* _QUOTED TEXT_
The format of the settings file

The information about run parameters is stored in a file named NNNNN-settings.txt. This file is generated automatically after a test case is created by an author. The generation is accomplished using a script that reads the CSV file and summarizes the actual test run; this approach reduces the chances of human errors introducing a mismatch between the claimed simulation settings and the actual settings used to generate the reference data.

The format of the file is very simple. Here's an example:

start: 0
duration: 5.0
steps: 50
variables: S1, S2
absolute: 1e-12
relative: 0.0001
amount: S1, S2
concentration:

Depending on the type of test requested (TimeCourse or FluxBalanceSteadyState) this data will have slightly different meanings

Settings files for TimeCourse tests

The information about run parameters is stored in a file named NNNNN-settings.txt. This file is generated automatically after a test case is created by an author. The generation is accomplished using a script that reads the CSV file and summarizes the actual test run; this approach reduces the chances of human errors introducing a mismatch between the claimed simulation settings and the actual settings used to generate the reference data.

  • start: The start time of the simulation time-series data in the output (CSV) file. Often this is 0, but not necessarily.

  • duration: The duration of the simulation run, in the model's units of time.

  • steps: The number of steps at which the output is sampled. The samples are evenly spaced. When a simulation system calculates the data points to record, it will typically divide the duration by the number of time steps. Thus, for X steps, the data file will have X+1 data rows.

* _PROVIDED MATERIAL_

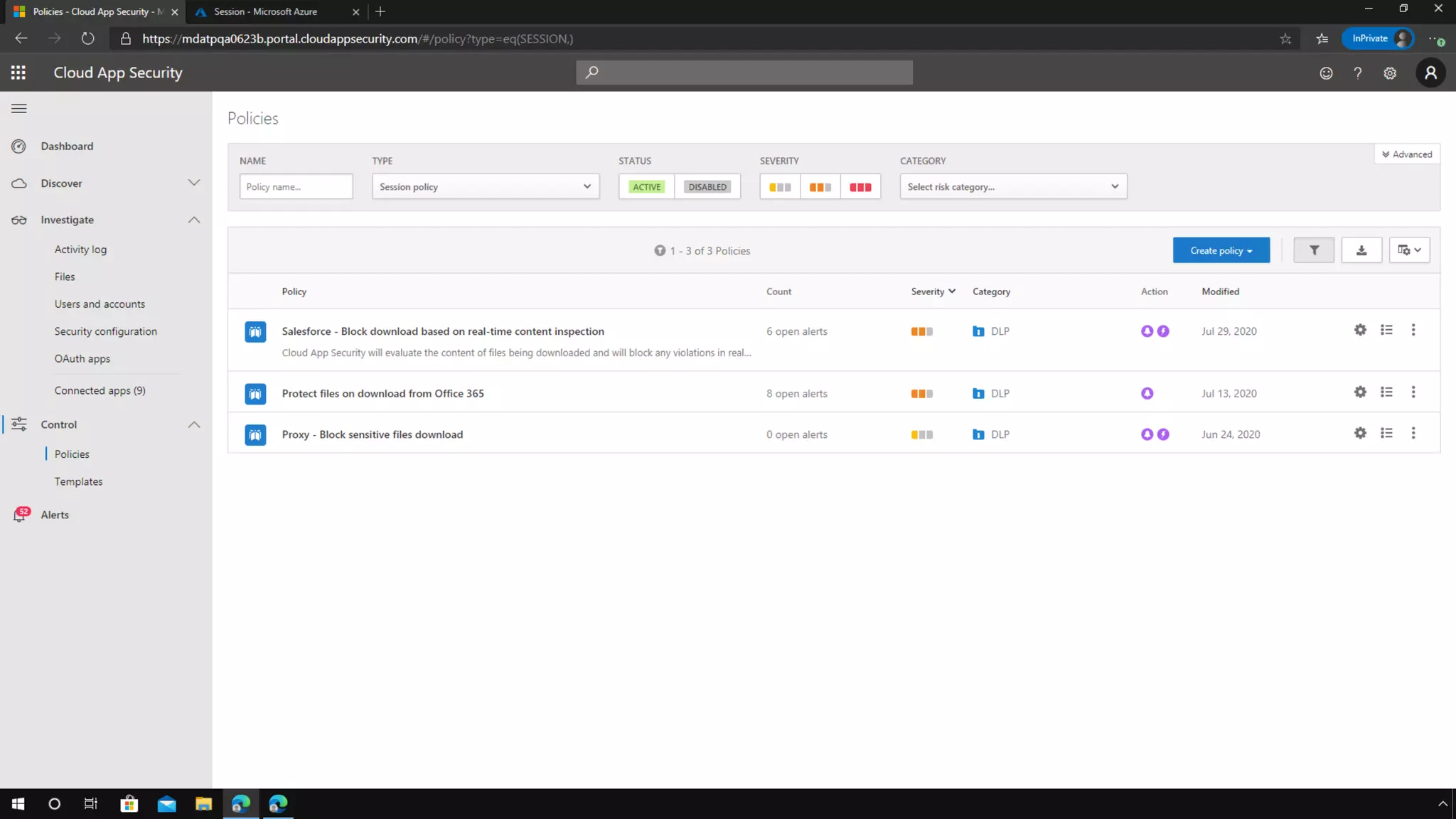Click the Create policy button
This screenshot has height=819, width=1456.
(1221, 250)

* _TASK TO COMPLETE_
Retype the settings file text above word for word, from its first heading through its last line.

* _ANSWER TO THIS EXERCISE_
The format of the settings file

The information about run parameters is stored in a file named NNNNN-settings.txt. This file is generated automatically after a test case is created by an author. The generation is accomplished using a script that reads the CSV file and summarizes the actual test run; this approach reduces the chances of human errors introducing a mismatch between the claimed simulation settings and the actual settings used to generate the reference data.

The format of the file is very simple. Here's an example:

start: 0
duration: 5.0
steps: 50
variables: S1, S2
absolute: 1e-12
relative: 0.0001
amount: S1, S2
concentration:

Depending on the type of test requested (TimeCourse or FluxBalanceSteadyState) this data will have slightly different meanings

Settings files for TimeCourse tests

The information about run parameters is stored in a file named NNNNN-settings.txt. This file is generated automatically after a test case is created by an author. The generation is accomplished using a script that reads the CSV file and summarizes the actual test run; this approach reduces the chances of human errors introducing a mismatch between the claimed simulation settings and the actual settings used to generate the reference data.

  • start: The start time of the simulation time-series data in the output (CSV) file. Often this is 0, but not necessarily.

  • duration: The duration of the simulation run, in the model's units of time.

  • steps: The number of steps at which the output is sampled. The samples are evenly spaced. When a simulation system calculates the data points to record, it will typically divide the duration by the number of time steps. Thus, for X steps, the data file will have X+1 data rows.